Concept
Imitation Learning
Learning a policy by directly training on expert demonstrations - teaching an agent to behave like an expert by showing it what to do, rather than having it discover behaviours through reward-driven trial and error.
Added May 18, 2026
Reinforcement learning requires the agent to discover good behaviours by trying many actions and learning from the resulting rewards. For tasks where reward is sparse, environments are hard to reset, or mistakes are costly (surgical robotics, autonomous driving), extensive trial and error is impractical. Imitation learning addresses this by using expert demonstrations - recordings of an expert performing the task - as the primary learning signal.
Behaviour cloning (BC), the simplest form of imitation learning, treats the problem as supervised learning: the state is the input, the expert's action is the label, and the policy is trained to predict the correct action in each state. On demonstrated state-action pairs, BC can achieve very high accuracy. In practice, however, behaviour-cloned policies often fail when deployed in the real environment. The issue is compounding errors: BC trains on the distribution of states the expert visited, but the learned policy is slightly imperfect and sometimes visits states the expert never encountered. With no training signal for these off-distribution states, the policy may take bad actions, leading to worse states, leading to worse actions - cascading failures that diverge exponentially from the expert's trajectory.
DAgger (Dataset Aggregation) addresses distribution shift by interleaving policy execution with expert annotation. The learner executes its current policy, the expert annotates what action should have been taken in each encountered state (including off-distribution states the learner visited), and the annotated data is added to the training set. This builds a dataset covering the states the learner actually visits, not just states the expert visits. DAgger converges to a policy competitive with the expert even under distribution shift.
Theta* and Inverse RL-based imitation approaches recover the underlying reward function from demonstrations and then solve for a policy, potentially generalising better to new environments with different dynamics.
In the context of large language models, instruction tuning and RLHF include an imitation learning phase: supervised fine-tuning (SFT) trains the model on human-written demonstrations of desired behaviour (the SFT step in InstructGPT).

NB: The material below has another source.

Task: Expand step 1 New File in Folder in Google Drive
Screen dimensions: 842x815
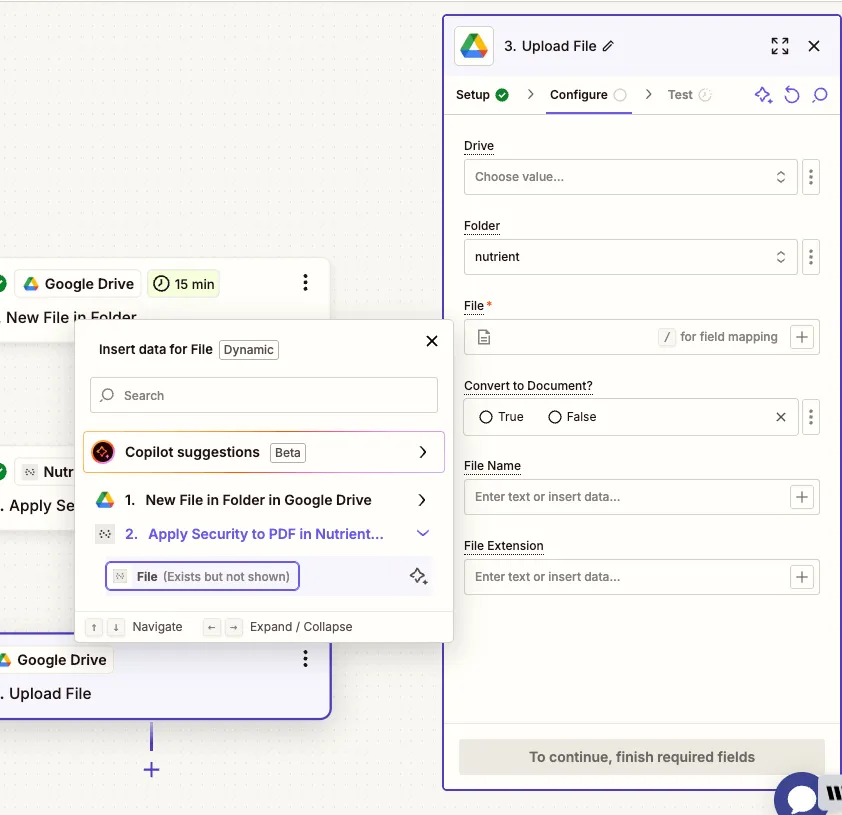Action: click(421, 499)
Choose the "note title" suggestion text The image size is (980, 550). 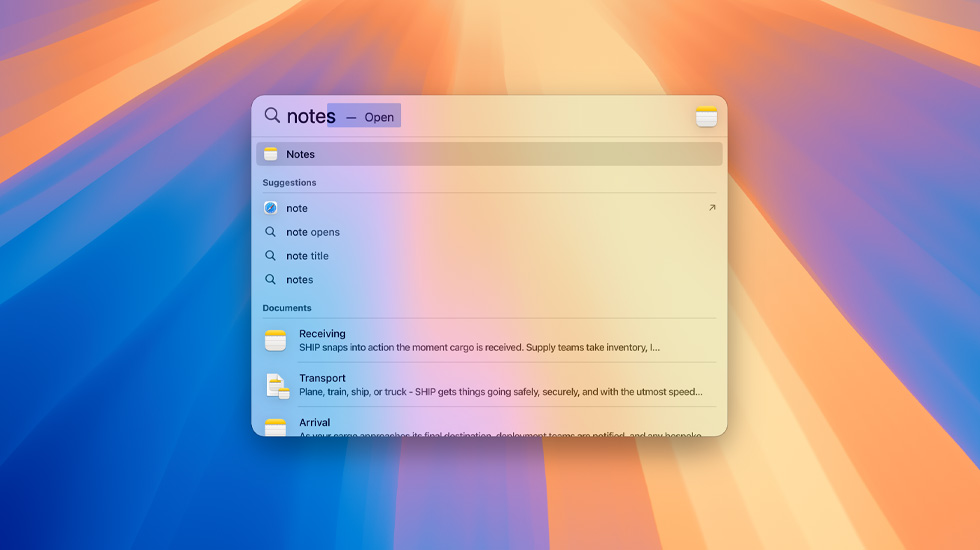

This is behaviour cloning applied to text generation: the expert's written responses are the demonstrations, and the model learns to imitate their distribution.
Robotics applications of imitation learning have advanced significantly: learning from human teleoperation demonstrations (where a human controls a robot arm to demonstrate a task), learning from video of humans performing tasks, and one-shot imitation (learning a new task from a single demonstration by generalising across task structure).
Analogy
Learning to cook from a mentor who cooks a dish while you watch. You note what ingredients they use, how they cut them, what temperature they cook at. Initially you imitate their exact process (behaviour cloning). When you cook the dish yourself and things go slightly differently - the pan is hotter, the onions are larger - you improvise based on general understanding rather than exactly replicating their movements (generalisation beyond the demonstration). The richer your understanding of the underlying objective (the dish should taste like this, the onions should be translucent), the better you can adapt to novel situations.
Real-world example
Training a robotic arm to pack grocery bags: a human teleoperator demonstrates 50 packing sessions across different sets of grocery items. Behaviour cloning trains the robot policy on these demonstrations. Initial deployment fails when the robot encounters novel item combinations not in the demonstrations - the policy has no training signal for those states. DAgger is applied: the robot's policy executes, a human annotator labels actions for every state the robot visits (including novel states), and the expanded dataset is used to retrain. After two DAgger rounds, the policy handles 95% of novel item combinations successfully.
Why it matters
Imitation learning is one of the primary practical approaches for training policies when RL is impractical - when environments are hard to simulate, rewards are difficult to specify, or mistakes are dangerous. It is also the conceptual basis for the SFT phase of LLM fine-tuning, connecting robotics and NLP through a common learning paradigm. Understanding its limitations (distribution shift, compounding errors) explains why SFT alone is insufficient for aligned LLMs and why RLHF is needed.